- Posts: 22
- Joined: Fri Aug 15, 2014 2:36 pm
I have a serious issue with the HR rate in this game too. It's off the reservation Home Runs if you know which cards and which park to pick. I know most of you don't agree but that is not simulation, its exploiting. I also have a major issue with RPs that pitch more innings than any starter on their team, that just ain't baseball!
It's "off the reservation" home runs in Coors Field, Rangers Stadium, and Great American Ballpark in the real world as well. So, the disparity isn't extreme, and the simulation is legitimate.
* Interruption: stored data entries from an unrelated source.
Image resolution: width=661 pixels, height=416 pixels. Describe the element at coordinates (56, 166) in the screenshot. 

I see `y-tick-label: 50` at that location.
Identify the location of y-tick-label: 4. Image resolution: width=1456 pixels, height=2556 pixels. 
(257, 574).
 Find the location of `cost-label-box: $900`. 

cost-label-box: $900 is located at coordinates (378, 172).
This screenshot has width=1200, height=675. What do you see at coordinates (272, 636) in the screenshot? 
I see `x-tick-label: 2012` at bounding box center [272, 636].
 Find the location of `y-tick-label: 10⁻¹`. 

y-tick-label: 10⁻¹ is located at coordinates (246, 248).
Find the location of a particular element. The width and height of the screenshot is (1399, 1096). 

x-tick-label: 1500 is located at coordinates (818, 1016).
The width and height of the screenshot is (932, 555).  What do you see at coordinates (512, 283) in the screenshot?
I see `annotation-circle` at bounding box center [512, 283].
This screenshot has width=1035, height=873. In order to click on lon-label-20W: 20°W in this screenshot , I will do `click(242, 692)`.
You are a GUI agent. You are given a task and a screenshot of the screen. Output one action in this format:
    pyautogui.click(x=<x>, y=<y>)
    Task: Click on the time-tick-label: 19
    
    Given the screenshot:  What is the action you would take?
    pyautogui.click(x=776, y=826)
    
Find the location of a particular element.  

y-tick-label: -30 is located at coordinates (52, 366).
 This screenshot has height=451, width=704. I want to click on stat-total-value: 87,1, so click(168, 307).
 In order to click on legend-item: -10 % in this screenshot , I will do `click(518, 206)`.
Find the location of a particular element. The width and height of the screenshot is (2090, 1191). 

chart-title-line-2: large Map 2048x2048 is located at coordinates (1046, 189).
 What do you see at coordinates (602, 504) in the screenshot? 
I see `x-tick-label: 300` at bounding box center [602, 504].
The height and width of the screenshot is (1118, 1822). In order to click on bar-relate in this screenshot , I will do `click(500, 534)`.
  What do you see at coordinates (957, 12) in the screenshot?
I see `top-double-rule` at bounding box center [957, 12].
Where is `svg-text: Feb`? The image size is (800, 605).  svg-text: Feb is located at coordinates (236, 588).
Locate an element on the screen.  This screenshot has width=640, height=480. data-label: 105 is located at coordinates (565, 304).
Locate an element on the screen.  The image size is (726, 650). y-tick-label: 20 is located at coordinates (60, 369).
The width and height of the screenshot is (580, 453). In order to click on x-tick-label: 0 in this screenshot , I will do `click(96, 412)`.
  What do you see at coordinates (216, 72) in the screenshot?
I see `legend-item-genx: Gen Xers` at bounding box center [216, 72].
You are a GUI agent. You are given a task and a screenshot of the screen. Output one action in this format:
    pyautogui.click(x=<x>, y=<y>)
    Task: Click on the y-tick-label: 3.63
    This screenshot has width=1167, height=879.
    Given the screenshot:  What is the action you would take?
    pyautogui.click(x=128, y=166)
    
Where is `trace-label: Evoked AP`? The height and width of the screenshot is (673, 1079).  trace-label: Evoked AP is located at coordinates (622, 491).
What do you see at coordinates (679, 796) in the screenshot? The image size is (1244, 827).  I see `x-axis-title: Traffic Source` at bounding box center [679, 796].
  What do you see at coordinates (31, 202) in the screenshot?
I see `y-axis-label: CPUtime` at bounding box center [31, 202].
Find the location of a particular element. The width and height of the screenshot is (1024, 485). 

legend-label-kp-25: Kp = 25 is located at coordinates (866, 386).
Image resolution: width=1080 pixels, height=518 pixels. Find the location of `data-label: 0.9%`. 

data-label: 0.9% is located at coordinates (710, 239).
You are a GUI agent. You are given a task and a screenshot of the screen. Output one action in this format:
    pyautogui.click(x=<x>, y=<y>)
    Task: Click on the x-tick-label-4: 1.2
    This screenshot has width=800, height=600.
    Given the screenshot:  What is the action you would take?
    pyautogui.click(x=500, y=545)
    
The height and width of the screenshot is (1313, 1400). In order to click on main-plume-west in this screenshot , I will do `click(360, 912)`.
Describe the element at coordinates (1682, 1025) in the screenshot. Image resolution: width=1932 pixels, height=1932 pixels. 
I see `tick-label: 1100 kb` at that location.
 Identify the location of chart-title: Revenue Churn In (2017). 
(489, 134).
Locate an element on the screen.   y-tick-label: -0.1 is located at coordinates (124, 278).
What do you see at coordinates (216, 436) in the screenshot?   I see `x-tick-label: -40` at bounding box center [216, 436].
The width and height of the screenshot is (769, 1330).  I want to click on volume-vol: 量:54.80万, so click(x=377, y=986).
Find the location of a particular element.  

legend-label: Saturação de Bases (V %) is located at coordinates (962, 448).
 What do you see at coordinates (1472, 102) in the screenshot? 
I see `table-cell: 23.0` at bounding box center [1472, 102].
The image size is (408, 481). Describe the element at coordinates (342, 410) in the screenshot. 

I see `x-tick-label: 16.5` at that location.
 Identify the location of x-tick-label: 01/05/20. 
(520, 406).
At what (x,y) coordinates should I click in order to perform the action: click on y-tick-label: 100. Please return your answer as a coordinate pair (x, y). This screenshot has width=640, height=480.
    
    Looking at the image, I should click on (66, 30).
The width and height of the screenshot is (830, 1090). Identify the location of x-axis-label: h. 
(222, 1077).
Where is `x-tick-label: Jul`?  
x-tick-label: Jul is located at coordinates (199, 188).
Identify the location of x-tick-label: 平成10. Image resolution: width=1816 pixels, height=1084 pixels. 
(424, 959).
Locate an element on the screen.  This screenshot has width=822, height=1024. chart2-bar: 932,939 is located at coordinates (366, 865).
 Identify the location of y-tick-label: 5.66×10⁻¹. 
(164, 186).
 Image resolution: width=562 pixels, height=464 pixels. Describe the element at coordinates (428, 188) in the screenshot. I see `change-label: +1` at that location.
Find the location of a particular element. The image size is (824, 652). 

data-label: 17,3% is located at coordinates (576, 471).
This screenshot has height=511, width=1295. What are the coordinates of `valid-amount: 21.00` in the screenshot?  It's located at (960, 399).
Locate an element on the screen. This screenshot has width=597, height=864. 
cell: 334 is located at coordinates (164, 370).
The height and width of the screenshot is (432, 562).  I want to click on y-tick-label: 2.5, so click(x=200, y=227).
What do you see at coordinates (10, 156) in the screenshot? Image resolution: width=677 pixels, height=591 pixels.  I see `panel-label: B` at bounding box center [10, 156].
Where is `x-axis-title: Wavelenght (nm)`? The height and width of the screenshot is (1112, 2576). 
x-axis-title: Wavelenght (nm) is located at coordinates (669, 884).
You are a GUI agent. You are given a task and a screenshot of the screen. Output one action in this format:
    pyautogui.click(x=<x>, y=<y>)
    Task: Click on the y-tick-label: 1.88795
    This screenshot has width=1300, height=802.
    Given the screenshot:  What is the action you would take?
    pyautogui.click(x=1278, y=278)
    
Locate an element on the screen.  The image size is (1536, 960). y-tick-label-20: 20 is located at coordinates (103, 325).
I explained to you in the ATG thread that SOM doesn't try to rigidly simulate the actual results and dimensions of MLB. Because it favors creative, flexible team-building over rigidly accurate representation, its simulation allows for some discrepancy between MLB results and team results in its leagues. As I said before, if that discrepancy bothers you, SOM definitely isn't for you.
Also, managers using home run parks no more "exploit" their parks than managers tailoring their teams to their pitchers', lefty, or righty parks. Like general managers of the Padres, Giants, Rangers, or Rockies, they choose players who best fit their parks; Drew Stubbs would hardly produce as well in Petco as he has in Coors. That's not "exploitation;' it's strategy.
For the managers who defend this and say that Strat-o-matic is simulating realistic outcomes I have a question. Have any of you ever played any of the vastly more robust baseball simulators and seen results like this game will produce with these strategies? I doubt it......
It's a game surely, I'm just not buying it as a simulator.
No, I haven't played those simulators you mentioned. My wife is already a bit apoplectic about my 7 teams on SOM. However, even if I did have the money and the time, they don't sound very interesting to me. Although I do enjoy the realism SOM does provide, I don't play to produce rigid simulation of actual MLB results. I don't understand why anyone would want to put creative effort into an enterprise where the result was pretty much fixed. Apparently, you do. As I said before, if you want a more creative, less stringently mimetic change of pace, stick with SOM. If you expect the extreme replication those simulators you mention provide, you should probably stick with them.
I hope that was helpful and "flame"-free.